Complex or dusty plasmas are ordinary ion-electron plasmas with added
microparticles (or dust grains). The microparticles collect electrons
and ions and become highly charged. Their charges are usually negative
due to higher mobility of the electrons. The grains interact with
each other electrostatically via a Yukawa (Debye-Huckel,
screened Coulomb) potential and often form ordered structures.
Similar to colloids, complex plasmas can exist in solid, liquid or
gaseous states and exhibit phase transitions
[1]. They can be found in space, e.g. in planetary
rings, comets or interstellar clouds. In plasma technology, dust
contamination has negative effects on the yield of semiconductor
devices. As the grains are weakly damped by gas friction and
traceable individually, dynamic phenomena such as shocks
[2], Mach cones [3], solitons [4,5] and waves [6]
can be observed at the kinetic level in real time.
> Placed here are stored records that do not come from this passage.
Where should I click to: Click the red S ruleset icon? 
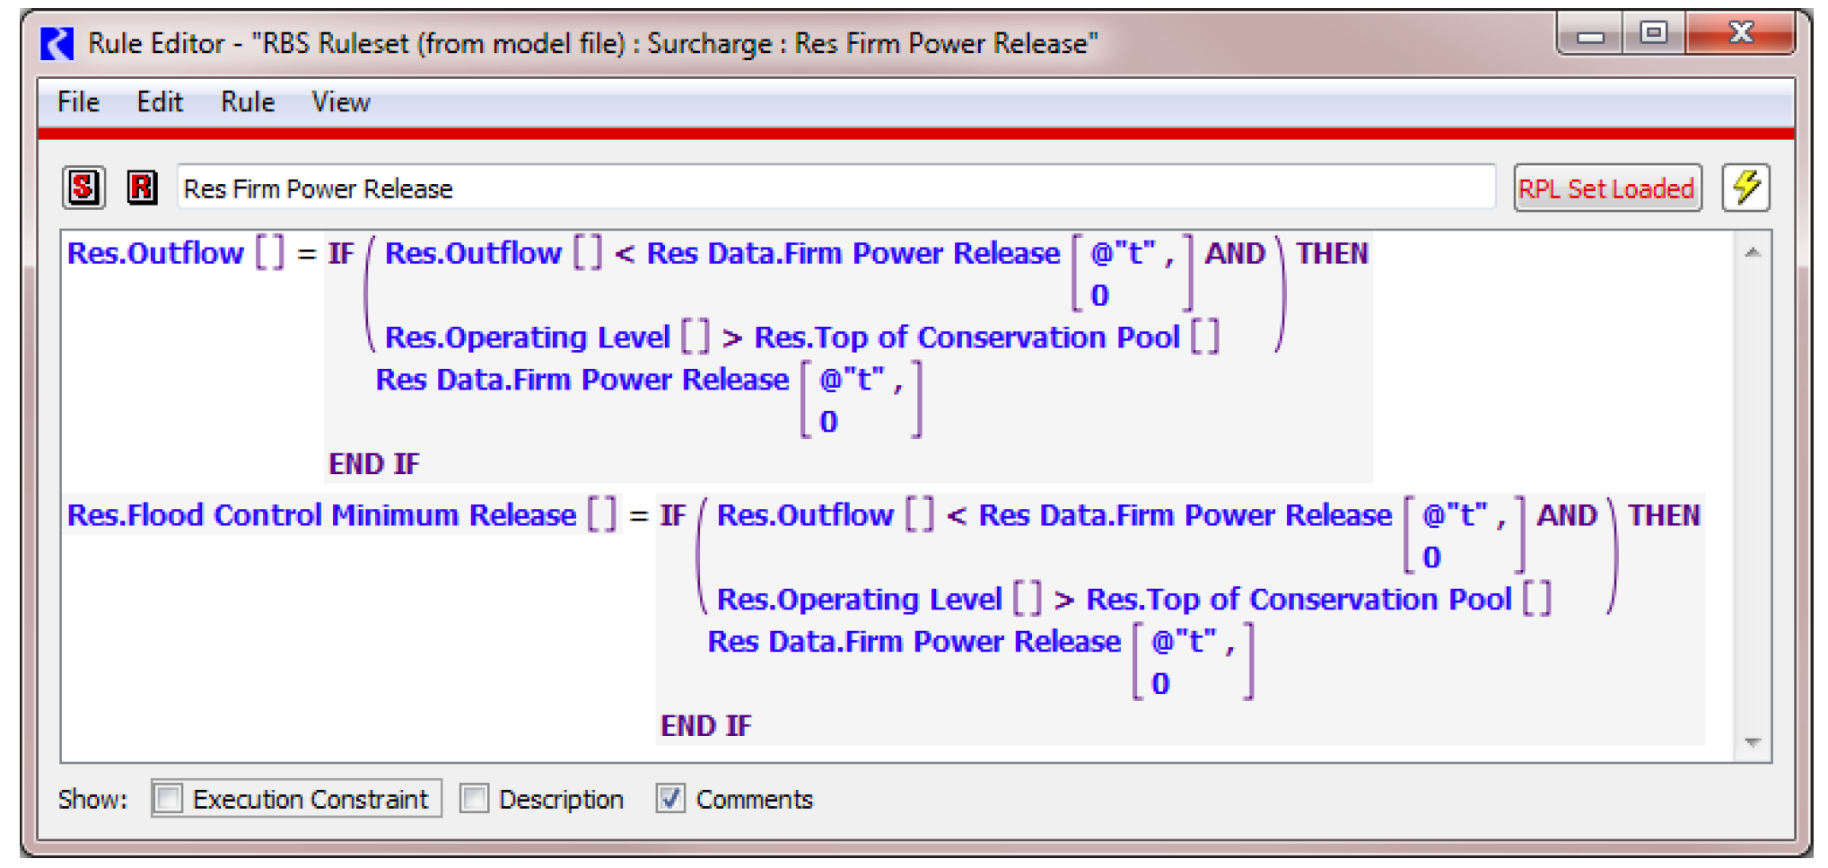coord(83,188)
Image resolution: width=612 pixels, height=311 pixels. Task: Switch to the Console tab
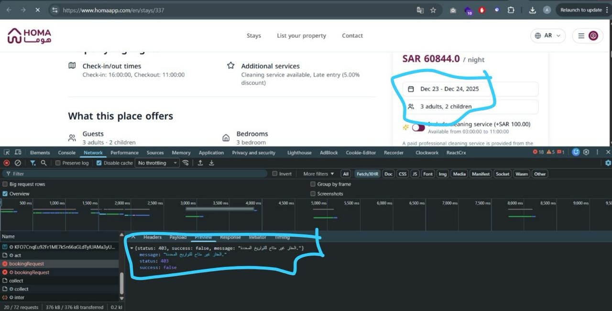pyautogui.click(x=67, y=153)
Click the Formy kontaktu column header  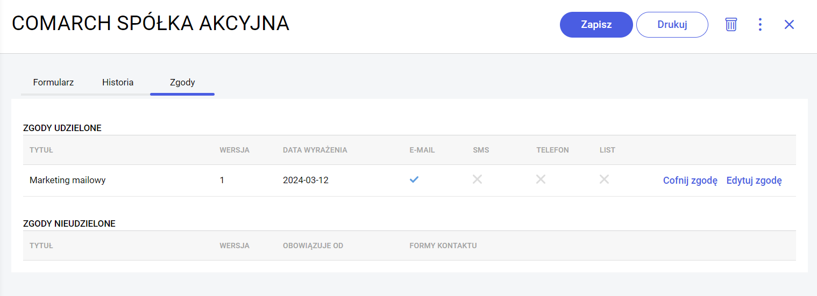443,246
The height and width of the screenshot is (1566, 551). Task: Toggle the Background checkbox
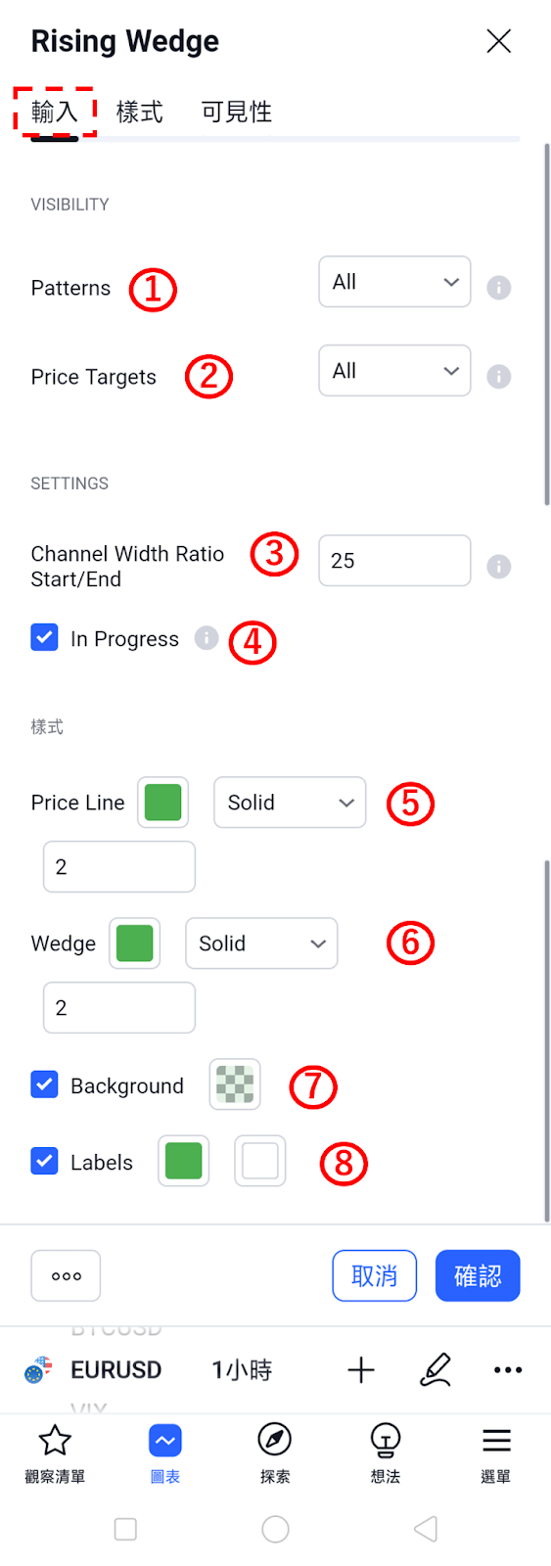coord(44,1084)
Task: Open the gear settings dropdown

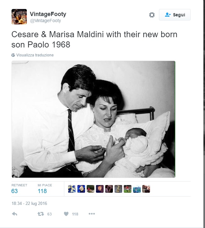Action: pyautogui.click(x=152, y=15)
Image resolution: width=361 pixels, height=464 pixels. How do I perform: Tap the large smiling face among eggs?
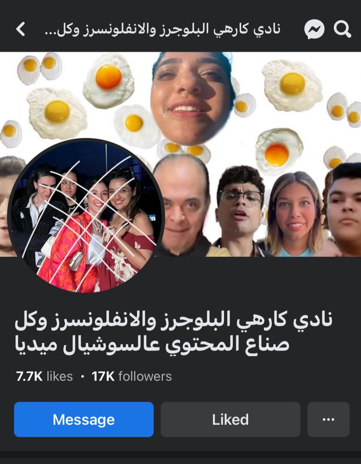tap(192, 98)
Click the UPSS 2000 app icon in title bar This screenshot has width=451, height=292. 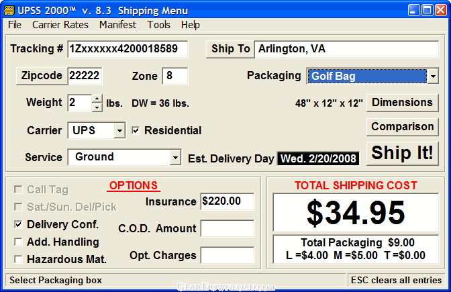point(9,11)

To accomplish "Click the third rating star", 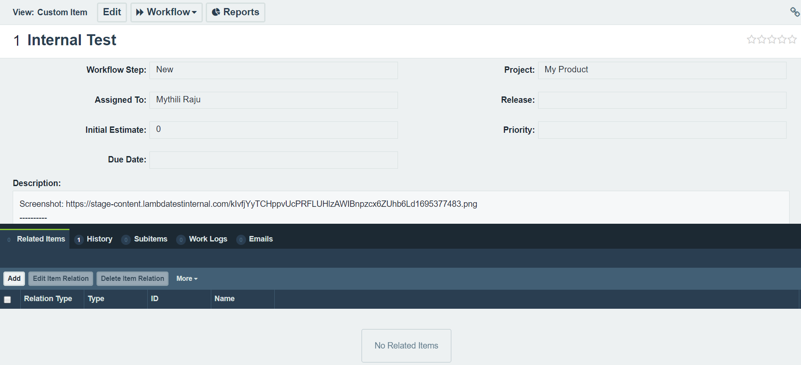I will coord(772,40).
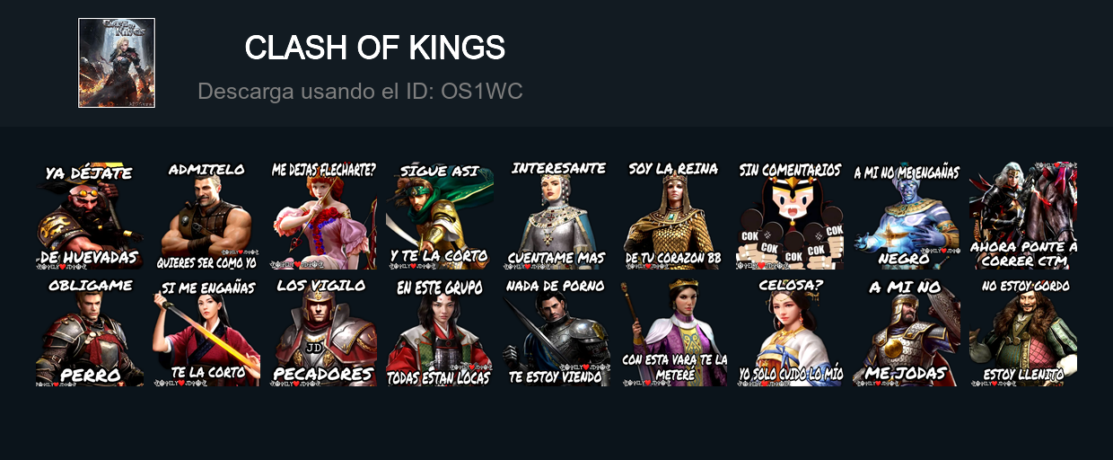
Task: Pick the 'Celosa?' woman sticker
Action: [x=790, y=332]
The molecular dynamics simulation code that we have developed solves
the equations of motion for each particle moving in the global
confinement potential and interacting with every other particle. The
code is based on an object-oriented multi-threaded programming. It
can be used to simulate various particle systems which can be
characterised by interaction forces or potentials such as some kinds
complex plasmas, colloids, granular media, plasma doping, ion beams,
film growth, ion implantation, etc. The equations of motion are solved
using the fifth-order Runge Kutta method with the Cash Karp adaptive
step size control. We use it to simulate two- and three-dimensional
(2D and 3D) systems.

In order to simulate monolayer complex plasmas we use the Yukawa
interaction potential. The particles are damped by the friction force
(equal to the neutral gas damping) and confined by a parabolic
potential. The particles are seeded randomly and the code is run to
equilibrate them until a crystalline structure was formed. By choosing
the vertical confinement much stronger than the horizontal monolayer
lattices can be formed in 3D space. Different excitation forces are
applied in order to launch waves, solitons, shocks or induce phase
transitions. The results of the simulation are validated by comparing
them to experiments.

The experiments are performed in a setup similar to that of
[4] by suspending micron-sized monodispersed
spherical micro-particles in a sheath of a capacitively coupled
radio-frequency discharge above a flat round electrode. The particles
are levitated and confined in a nearly parabolic potential. They are
excited by voltage pulses applied to wires stretched above the
electrode at approximately the same height as the particles. The
particles are illuminated by a thin sheet of laser light and imaged by
a video camera. Their positions and velocities are determined from
recorded video frames.

Here we report examples of dynamic phenomena in complex plasmas:
soliton steepening (tsunami effect) in an inhomogeneous complex
plasma, collision of two counter-propagating solitons, structural
changes and defect dynamics due to soliton influence. It was found
that the soliton amplitude can grow as it propagates even in the
presence of neutral damping. The solitons are delayed after a
collision however their shape is not affected. The solitons of
sufficient amplitude displace defects from their positions.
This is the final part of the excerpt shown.